EXERCISE DETAILS:
Write the entries out exactly, with the final line being the one containing "Click SHOP NOW beside code WELCOME10".
***
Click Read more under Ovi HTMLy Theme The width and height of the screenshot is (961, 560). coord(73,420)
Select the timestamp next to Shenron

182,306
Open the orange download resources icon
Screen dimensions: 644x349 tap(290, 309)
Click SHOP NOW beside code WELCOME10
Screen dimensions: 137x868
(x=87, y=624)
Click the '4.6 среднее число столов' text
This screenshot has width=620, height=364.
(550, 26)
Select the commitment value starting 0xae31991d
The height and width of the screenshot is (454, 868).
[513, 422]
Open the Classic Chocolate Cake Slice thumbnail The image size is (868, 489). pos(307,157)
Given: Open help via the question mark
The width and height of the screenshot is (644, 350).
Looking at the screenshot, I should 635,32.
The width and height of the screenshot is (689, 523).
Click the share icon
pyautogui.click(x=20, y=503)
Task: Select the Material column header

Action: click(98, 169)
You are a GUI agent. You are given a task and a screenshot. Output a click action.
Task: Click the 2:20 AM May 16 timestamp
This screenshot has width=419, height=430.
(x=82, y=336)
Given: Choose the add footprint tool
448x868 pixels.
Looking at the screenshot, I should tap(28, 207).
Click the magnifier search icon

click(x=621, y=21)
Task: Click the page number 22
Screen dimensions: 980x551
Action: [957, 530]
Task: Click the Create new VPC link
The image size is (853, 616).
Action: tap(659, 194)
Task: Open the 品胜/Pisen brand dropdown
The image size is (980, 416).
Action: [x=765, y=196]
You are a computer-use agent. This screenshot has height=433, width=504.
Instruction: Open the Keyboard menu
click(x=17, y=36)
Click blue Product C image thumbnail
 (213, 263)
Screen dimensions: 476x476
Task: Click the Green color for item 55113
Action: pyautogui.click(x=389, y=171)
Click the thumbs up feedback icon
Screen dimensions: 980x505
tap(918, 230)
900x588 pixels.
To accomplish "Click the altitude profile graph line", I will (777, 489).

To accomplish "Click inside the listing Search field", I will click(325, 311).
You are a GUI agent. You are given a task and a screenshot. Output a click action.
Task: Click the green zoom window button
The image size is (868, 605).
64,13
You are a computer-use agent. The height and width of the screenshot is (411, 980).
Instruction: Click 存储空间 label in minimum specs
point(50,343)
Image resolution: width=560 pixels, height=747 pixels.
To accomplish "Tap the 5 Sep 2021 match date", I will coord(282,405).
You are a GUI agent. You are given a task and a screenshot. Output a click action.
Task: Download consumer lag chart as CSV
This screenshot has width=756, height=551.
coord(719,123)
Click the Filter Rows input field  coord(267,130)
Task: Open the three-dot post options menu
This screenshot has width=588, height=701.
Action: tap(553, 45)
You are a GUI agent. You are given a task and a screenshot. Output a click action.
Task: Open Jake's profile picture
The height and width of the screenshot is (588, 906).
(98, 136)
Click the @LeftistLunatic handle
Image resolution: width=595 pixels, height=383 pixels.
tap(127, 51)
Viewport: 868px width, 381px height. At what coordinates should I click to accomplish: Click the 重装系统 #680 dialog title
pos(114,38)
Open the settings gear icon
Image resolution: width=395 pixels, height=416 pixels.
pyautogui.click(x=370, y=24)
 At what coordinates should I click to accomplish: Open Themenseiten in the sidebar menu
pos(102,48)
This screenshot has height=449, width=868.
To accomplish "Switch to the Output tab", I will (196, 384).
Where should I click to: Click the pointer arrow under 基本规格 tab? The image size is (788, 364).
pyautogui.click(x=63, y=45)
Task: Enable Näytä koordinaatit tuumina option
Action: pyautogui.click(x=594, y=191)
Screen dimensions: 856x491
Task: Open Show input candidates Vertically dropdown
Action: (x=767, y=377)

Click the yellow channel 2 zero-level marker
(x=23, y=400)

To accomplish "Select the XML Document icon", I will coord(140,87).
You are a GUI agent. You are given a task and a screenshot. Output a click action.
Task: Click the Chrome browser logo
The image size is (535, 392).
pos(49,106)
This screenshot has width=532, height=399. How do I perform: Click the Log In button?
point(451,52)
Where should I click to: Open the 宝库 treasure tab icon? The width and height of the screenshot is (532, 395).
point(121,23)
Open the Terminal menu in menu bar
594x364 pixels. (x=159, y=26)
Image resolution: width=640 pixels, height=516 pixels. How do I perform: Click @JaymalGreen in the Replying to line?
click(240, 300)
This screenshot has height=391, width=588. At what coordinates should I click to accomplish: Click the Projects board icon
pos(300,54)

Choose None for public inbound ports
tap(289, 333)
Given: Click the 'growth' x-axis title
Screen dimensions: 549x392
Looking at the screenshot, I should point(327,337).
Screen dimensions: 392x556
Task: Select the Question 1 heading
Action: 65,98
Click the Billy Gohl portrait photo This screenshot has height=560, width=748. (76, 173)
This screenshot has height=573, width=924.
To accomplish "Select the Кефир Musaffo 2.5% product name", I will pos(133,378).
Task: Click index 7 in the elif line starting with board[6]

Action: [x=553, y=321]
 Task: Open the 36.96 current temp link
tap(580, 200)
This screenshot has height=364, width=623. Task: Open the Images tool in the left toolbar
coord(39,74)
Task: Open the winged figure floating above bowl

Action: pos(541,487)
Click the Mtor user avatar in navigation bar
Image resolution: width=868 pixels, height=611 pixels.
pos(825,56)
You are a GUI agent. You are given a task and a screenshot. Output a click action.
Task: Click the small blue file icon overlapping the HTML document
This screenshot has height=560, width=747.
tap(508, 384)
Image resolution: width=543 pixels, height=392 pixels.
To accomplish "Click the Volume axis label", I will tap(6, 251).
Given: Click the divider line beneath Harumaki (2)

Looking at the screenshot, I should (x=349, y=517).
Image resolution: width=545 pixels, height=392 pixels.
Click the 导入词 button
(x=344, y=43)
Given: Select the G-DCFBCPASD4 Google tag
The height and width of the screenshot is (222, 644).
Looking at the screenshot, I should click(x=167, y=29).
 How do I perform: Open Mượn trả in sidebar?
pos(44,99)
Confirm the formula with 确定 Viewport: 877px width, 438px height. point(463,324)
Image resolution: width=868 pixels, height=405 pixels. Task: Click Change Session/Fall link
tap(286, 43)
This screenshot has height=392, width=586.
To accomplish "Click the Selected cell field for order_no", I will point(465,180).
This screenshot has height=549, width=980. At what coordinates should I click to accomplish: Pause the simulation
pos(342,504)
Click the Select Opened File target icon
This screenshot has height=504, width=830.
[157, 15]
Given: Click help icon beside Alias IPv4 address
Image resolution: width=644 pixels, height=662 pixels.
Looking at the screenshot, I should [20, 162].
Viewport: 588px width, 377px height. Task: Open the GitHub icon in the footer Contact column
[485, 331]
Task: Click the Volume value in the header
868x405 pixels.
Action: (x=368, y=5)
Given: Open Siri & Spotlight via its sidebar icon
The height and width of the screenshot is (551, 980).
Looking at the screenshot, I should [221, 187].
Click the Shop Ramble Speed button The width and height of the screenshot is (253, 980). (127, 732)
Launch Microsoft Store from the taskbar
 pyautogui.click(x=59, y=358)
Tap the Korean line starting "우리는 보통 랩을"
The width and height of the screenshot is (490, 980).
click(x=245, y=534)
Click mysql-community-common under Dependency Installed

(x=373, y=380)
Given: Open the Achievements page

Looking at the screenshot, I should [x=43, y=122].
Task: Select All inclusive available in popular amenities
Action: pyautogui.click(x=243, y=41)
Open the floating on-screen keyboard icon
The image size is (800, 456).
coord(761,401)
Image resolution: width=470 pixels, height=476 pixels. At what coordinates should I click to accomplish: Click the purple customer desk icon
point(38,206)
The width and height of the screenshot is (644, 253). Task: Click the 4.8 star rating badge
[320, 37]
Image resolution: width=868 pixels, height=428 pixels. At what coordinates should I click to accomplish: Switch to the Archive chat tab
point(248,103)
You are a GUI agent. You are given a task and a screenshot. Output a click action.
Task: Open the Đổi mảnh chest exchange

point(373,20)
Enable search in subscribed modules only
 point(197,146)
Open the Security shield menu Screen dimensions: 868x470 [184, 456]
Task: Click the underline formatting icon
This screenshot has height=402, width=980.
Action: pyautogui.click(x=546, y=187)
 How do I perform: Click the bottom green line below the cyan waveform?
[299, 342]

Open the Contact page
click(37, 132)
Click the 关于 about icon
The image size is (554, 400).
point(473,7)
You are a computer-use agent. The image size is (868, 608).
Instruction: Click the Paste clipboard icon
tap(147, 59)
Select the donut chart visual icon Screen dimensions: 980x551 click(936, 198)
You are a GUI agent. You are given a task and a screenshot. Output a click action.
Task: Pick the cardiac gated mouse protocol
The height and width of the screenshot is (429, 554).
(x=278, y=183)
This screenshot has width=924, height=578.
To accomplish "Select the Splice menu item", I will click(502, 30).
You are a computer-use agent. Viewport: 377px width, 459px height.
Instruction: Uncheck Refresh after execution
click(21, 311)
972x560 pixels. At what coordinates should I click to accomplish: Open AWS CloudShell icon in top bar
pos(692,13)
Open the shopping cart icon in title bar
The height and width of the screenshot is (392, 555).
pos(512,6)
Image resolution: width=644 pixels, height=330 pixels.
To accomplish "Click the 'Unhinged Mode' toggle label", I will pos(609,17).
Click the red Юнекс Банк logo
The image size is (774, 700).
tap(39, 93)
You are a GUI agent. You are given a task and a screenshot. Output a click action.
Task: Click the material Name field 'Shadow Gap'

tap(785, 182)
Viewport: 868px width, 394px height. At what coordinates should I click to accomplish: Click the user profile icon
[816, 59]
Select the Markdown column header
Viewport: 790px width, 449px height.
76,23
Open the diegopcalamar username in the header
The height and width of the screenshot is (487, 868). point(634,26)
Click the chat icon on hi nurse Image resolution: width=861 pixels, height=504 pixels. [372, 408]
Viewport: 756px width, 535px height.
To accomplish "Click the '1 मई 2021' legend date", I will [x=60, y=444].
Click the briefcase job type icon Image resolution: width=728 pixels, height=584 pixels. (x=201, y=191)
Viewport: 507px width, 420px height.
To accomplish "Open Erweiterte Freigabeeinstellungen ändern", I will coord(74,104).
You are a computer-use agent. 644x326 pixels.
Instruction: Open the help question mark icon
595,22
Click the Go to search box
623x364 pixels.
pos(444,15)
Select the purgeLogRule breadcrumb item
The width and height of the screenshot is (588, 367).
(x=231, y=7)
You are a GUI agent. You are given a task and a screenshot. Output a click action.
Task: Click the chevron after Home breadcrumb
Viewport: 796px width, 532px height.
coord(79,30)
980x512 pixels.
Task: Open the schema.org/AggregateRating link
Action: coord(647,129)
***
REPLY TO THE EXERCISE:
Click Read more under Ovi HTMLy Theme The width and height of the screenshot is (961, 560). coord(73,420)
Select the timestamp next to Shenron

182,306
Open the orange download resources icon
Screen dimensions: 644x349 tap(290, 309)
Click SHOP NOW beside code WELCOME10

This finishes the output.